You are apparently quoting Sullivan who reports something about the Rasmussen poll that Rasmussen does not. Presumably, he pays for Rasmussen's detail and has seen cross tabs that Rasmussen didn't release to the public. Still, I'd like to see the numbers because what Sullivan claims is a tad hard to reconcile with other numbers that Rasmussen did release.

My own feeling is that whatever impact Palin has will depend on how she does as the campaign unfolds. If she shines on the stump and in the debate with Biden, no one will care about how many people live in Alaska or the fact that she has been its governor for one year less than Barack Obama has been in the United States Senate.

3rd Way said...

This election has always been about the middle. Convincing the undecided middle that Sarah Palin is ready to step in as our president is going to be a tough sell.

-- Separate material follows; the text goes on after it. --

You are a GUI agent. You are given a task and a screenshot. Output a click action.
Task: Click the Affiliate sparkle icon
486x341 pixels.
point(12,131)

The Rasmussen data Sullivan mentions proves that.

She could dazzle and win over some of the middle, but I don't see many independents warming up to someone that supports creationist education.

Anonymous said...

She's "Annie Get Your Gun," and will be the first woman President of the US in the next decade.

Harry Truman was just a haberdasher and a Missouri machine politician, and was kept out of the loop until FDR assumed room temperature.

The experience thing is overblown. What has the Big O done? Worked as a staffer in community organization and perpetually run for office since then.

Rick Esenberg said...


Since Rasmussen hasn't reported the findings that Sullivan cites, I can't say what they prove other than to note that, if he has them right, they are inconsistent with Gallup and findings that Rasmussen did report about Palin's appeal to independents. In any event, I think its too early to say how she will affect the ticket. We need to see how she does.